How does the Transcend Design Generator Help Optimize the Reactor Design of Your Next Wastewater Treatment Plant? 

Written by Rudi Botha, Process Engineer & Robert Kovacs, Technical Expert – Engineering

Any simulator feels like a mysterious black box until the inner workings of the modelling are understood. We at Transcend offer a software-as-a-service (SAAS) platform helping you generate preliminary designs for wastewater treatment plants. This software supports both new installations and plant extensions. It is available at, after a free registration. 

We don’t want to leave you feeling uncertain about what is happening in the Transcend Design Generator (TDG), so this blog will take you through the methods behind the TDG’s reactor sizing optimization. 

How is the reactor sized? 

Initial sizing 

The TDG starts with an empirical calculation method for an initial estimation of the reactor volumes based on design guidelines from Metcalf & Eddy et al. (2014). This provides the steady state simulations with reactor volumes, internal recycle rate, carrier surface area and geometry. 

How does the TDG optimize the size of the reactor? 

Low temperature optimization 

The steady state simulation is first optimized at the lowest temperature, where the biomass will grow the slowest and require a larger reactor. If the first simulation using the initial sizing fails, then a process logic is used to adjust the design to meet effluent limits and design parameters. The process logic will adjust parameters such as reactor volume, DO target and internal recycle rate within reasonable ranges. By adjusting the reactor volume, the associated carrier volume provided is also adjusted to match, using a reverse calculation of the initial sizing. 

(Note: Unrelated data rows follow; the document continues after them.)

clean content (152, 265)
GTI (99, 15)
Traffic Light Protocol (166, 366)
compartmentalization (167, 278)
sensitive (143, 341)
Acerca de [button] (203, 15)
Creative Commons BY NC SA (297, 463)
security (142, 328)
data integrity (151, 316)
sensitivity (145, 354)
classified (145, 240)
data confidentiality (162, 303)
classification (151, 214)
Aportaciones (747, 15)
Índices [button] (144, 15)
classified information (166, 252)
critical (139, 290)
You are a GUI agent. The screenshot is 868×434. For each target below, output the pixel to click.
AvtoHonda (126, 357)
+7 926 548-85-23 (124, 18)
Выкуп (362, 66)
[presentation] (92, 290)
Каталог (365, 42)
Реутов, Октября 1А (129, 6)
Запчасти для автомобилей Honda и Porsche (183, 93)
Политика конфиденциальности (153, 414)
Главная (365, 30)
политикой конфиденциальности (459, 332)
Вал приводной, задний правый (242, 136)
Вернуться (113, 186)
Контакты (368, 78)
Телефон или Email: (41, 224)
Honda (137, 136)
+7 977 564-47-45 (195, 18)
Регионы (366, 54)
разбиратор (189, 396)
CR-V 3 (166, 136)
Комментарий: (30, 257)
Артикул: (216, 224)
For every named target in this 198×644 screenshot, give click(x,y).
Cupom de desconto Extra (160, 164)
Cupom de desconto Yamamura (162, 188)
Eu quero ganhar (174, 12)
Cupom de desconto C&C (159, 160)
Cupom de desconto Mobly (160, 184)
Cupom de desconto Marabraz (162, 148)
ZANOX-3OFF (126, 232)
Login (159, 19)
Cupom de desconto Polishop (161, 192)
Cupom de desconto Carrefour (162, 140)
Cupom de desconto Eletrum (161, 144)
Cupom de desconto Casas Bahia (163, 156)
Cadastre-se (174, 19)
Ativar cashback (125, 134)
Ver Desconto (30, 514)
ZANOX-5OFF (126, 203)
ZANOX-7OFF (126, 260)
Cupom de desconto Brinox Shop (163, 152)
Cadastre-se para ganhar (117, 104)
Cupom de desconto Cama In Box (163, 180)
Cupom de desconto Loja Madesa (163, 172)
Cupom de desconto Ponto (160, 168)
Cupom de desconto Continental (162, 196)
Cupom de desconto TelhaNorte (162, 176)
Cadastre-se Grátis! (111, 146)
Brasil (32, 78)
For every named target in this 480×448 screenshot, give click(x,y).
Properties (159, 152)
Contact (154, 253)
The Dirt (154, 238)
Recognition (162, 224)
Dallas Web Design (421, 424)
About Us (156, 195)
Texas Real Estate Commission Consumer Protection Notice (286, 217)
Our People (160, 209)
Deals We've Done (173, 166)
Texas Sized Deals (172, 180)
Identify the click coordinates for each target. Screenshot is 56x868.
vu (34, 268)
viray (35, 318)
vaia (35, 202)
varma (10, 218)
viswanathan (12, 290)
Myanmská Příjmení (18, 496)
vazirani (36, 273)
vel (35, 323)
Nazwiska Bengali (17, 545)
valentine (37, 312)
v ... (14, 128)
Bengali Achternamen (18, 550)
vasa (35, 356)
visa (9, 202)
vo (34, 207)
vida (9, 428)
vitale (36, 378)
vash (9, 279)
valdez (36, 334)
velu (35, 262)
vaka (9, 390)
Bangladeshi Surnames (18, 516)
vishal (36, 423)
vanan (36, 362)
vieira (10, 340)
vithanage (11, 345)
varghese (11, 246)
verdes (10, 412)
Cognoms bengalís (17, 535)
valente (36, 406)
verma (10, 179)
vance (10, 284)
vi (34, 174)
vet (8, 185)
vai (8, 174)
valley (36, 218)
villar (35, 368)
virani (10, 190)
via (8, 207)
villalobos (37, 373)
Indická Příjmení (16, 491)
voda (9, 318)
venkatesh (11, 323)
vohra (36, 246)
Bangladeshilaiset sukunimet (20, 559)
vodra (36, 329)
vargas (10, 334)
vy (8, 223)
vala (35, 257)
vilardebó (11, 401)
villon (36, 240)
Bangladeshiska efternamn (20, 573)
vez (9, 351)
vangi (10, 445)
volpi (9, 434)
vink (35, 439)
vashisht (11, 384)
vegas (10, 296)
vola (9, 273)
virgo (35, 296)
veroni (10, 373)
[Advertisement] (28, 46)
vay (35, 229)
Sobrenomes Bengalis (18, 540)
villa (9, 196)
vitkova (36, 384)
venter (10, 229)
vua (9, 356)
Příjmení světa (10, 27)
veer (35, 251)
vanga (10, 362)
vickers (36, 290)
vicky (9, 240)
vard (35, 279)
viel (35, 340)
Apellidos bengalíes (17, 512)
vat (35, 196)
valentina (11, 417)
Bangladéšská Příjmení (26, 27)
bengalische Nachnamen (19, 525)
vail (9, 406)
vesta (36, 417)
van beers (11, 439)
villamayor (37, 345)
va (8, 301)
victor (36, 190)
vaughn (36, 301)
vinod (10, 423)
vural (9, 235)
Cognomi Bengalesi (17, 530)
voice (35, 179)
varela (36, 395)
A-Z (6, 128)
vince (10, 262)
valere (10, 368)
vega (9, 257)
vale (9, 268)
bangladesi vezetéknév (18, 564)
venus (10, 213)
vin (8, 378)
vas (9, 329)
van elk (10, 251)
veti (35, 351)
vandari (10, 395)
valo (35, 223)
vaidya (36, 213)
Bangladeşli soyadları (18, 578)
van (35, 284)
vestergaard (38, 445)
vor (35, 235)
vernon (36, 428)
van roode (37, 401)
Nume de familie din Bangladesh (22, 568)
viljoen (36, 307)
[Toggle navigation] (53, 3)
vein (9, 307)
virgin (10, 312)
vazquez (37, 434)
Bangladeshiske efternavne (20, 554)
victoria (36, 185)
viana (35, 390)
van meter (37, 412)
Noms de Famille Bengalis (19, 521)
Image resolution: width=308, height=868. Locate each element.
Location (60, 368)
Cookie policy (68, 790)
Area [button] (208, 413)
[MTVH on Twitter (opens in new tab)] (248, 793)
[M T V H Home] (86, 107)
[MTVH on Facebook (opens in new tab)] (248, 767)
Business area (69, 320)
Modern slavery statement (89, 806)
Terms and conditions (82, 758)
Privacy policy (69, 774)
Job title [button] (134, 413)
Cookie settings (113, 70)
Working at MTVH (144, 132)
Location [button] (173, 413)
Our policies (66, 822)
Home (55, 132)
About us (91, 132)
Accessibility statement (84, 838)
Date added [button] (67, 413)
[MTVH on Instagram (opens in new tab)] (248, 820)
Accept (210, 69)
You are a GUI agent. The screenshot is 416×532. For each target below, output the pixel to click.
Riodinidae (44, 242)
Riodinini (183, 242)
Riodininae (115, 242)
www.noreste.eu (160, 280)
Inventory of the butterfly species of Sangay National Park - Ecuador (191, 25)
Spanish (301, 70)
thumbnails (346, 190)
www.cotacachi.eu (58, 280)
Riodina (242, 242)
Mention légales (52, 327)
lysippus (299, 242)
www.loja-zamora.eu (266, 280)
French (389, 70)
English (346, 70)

High Temperature Optimization 

Once the low temperature optimization has found a design that meets the design criteria, the simulation is repeated at a high temperature. This simulation is important to confirm the reactor size provided for low temperature does not have negative consequences on the process at high temperatures. For example, a reactor may have a retention time that is more than required at high temperatures, when the biomass grows faster and reduced nutrient load more efficiently, causing other nutrients, such as BOD, to increase due to biomass growth rather than decrease. In these cases, the TDG can adjust the DO, which reduces biomass growth to achieve the design parameters. These insights are important for selecting equipment that will allow DO control during warmer periods.  

Long Term Simulation 

When all these steps reach a point where both at low and high temperature the effluent limits and design parameters are met, the steady state design is complete and the design procedure moves to the last step, which is an annual dynamic simulation where: 

  • a sinusoidal curve is used to represent the temperature for each day 
  • a daily diurnal flow pattern is modelled throughout the year 
  • if different DO was determined for low and high temperature, a sinusoidal DO change throughout the year is applied 

The required air flow values (minimum, maximum, average) are determined from this annual simulation and are used for sizing aeration blowers and determining average power consumption. The sludge production is also determined using this annual simulation.  


Metcalf & Eddy Inc., Tchobanoglous, G., Burton, F. L., Tsuchihashi, R., & Stensel, H. D. (2014). Wastewater engineering: Treatment and resource recovery (5th ed.). McGraw-Hill Professional.